Pregnancy, Science, and Technology

The next issue of the journal Science includes an article about gestational diabetes[1]., which is specific to women while they’re pregnant. An increasing number of women are getting this particular form of blood sugar derangement. Although the condition goes away after the child is born, a woman who has had gestational diabetes is more likely to have type 2 diabetes later in her life. The health of the fetus is also challenged in the womb and can affect its health throughout life.

What the Science article reports is that hormones affect this particular form of blood sugar derangement. One is prolactin, a hormone produced all the time in both men and women but which increases when a women is pregnant. Until now it has been associated principally with preparing the mother’s breasts for making milk.

Prolactin levels affect the levels of another hormone called menin that is also present in men and women at all times but decreases when a woman becomes pregnant. Prolactin goes up, menin goes down.

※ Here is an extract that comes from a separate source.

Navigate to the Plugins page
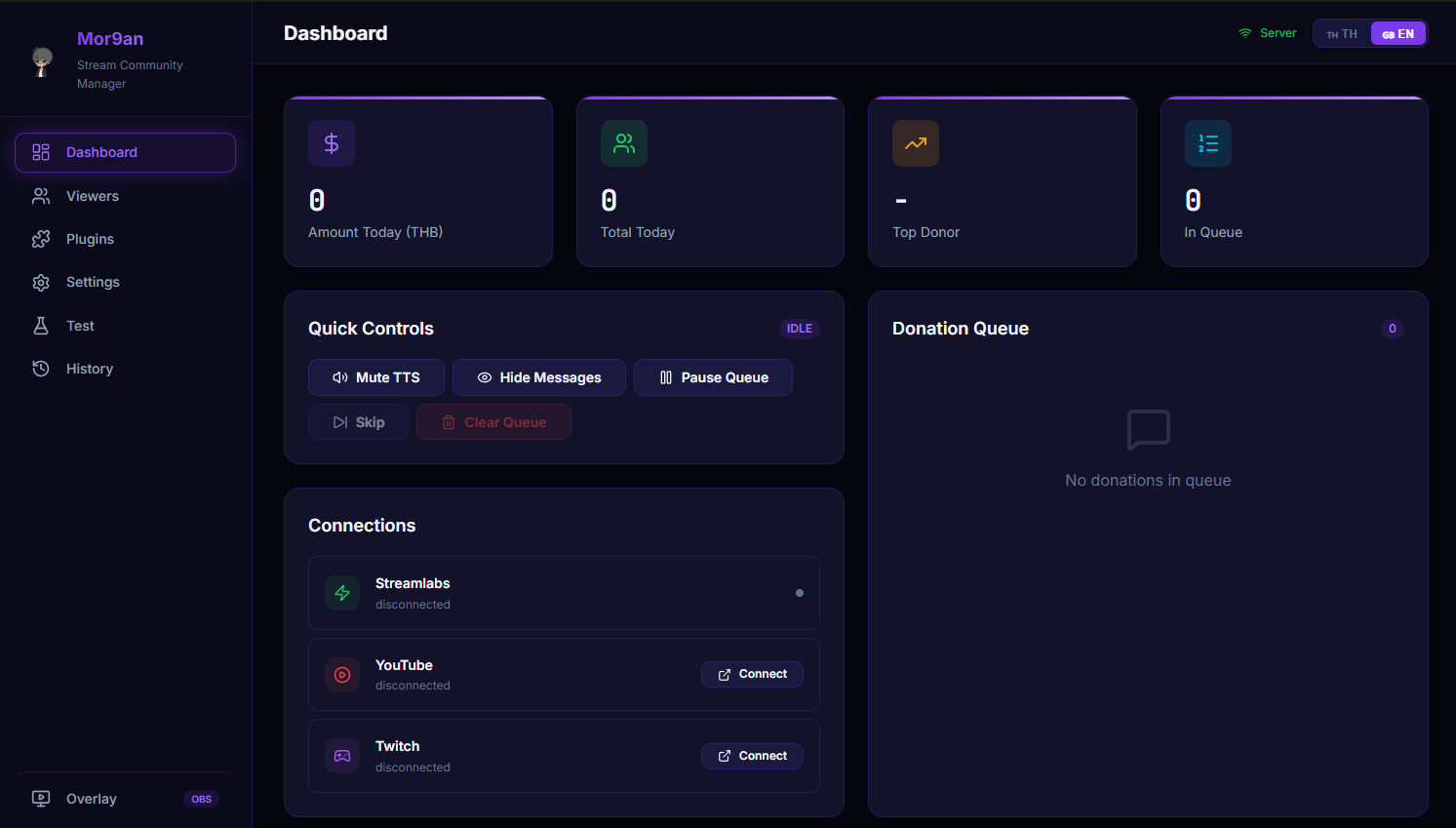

When a woman becomes pregnant, her body circulates more nutrients including blood sugar to nourish the fetus. Normally her insulin production increases to handle the added load. Her body creates more insulin by growing more beta cells. What the researchers discovered is that the signal to grow more beta cells comes from the decrease in that hormone menin caused by the increase in prolactin.

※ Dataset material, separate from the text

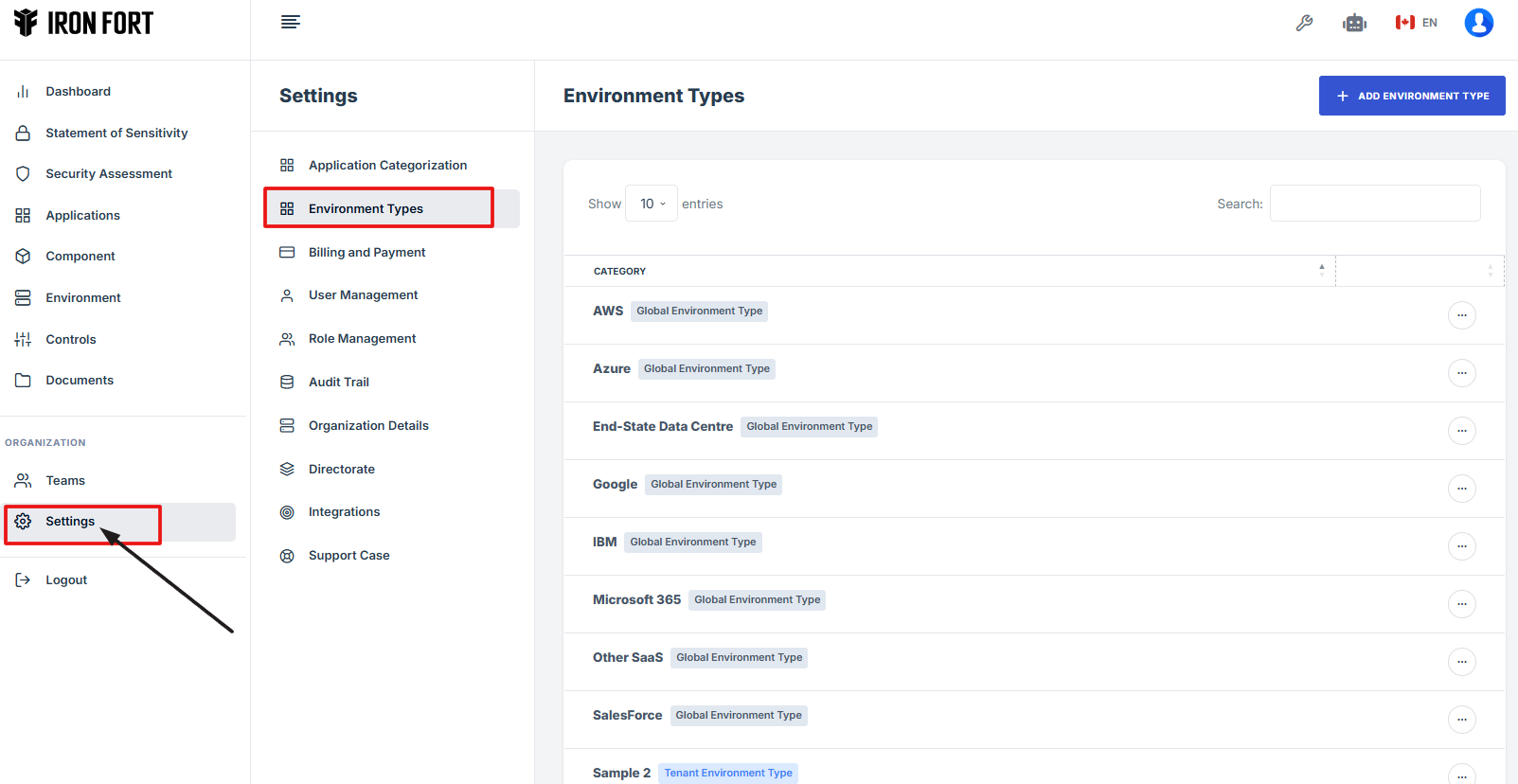This screenshot has width=1518, height=784.
Task: Click the Search input field
Action: 1374,204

If menin doesn’t decrease, the extra beta cells don’t grow, blood sugars aren’t cleared properly, and the woman will be diagnosed with gestational diabetes. However, when the researchers treated experimental mice suffering from gestational diabetes with prolactin or better yet a combination of prolactin and progesterone, menin secretion went down as it’s supposed to and the gestational diabetes went away.

Just to be clear, these were one set of experiments performed on mice not humans.

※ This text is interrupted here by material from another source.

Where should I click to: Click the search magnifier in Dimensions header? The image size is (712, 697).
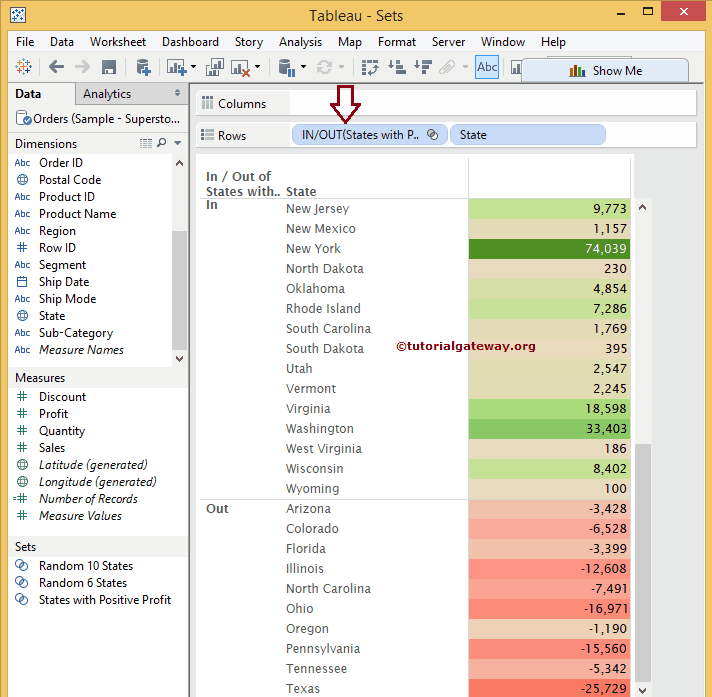[162, 143]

The message that leapt off the page to me was that gestational diabetes is a consequence of hormone imbalance. You’ve heard a lot about that issue on this program, so I’ll only remind you that there are many non-invasive ways to support a woman’s body in restoring hormone balance.

However, the message from the researchers and particularly for the PR department at Science, which is the official publication of the American Academy for the Advancement of Science, is the development of drugs that will force menin levels down. This is a particular kind of blindness that we should work eliminate.

The historian David Noble writes that the marriage of science and technology stretches back at least 1,000 years[2]. And by “technology” I do not mean inherently evil machines and chemicals in contrast to what is referred to as “natural.” Organic farming is a technology. Up until about 100 years ago, “technology” was referred to as either the practical arts or the useful arts. In other words, how we put what we know to good use.

Health science has been strapped to a particular kind of technology: the drugs, surgery, and medical devices that dominate medical care. The Science researchers celebrated, in a very subdued way, the possibility a new drug. Why didn’t they celebrate the opening of a pathway to a different, non-invasive technology? Because they didn’t see it.

But you and I can. Why? Because we’re really looking for the useful arts. How do we get science strapped to those useful arts? That’s one of the reasons we’ve created the Sustainable Health Institute.

Should a woman look for the medical technologies that suppress gestational diabetes, a condition that is a symptom of hormone imbalance? Or should she look for the useful arts that will bring her hormones into balance?


[1] Karnik, Satyajit et al. 2007. Menin Controls Growth of Pancreatic b-Cells in Pregnant Mice and Promotes Gestational Diabetes Mellitus. Science 2 NOVEMBER 2007 VOL 318.

[2] Noble, David. 1999. The Religion of Technology. New York: Penguin.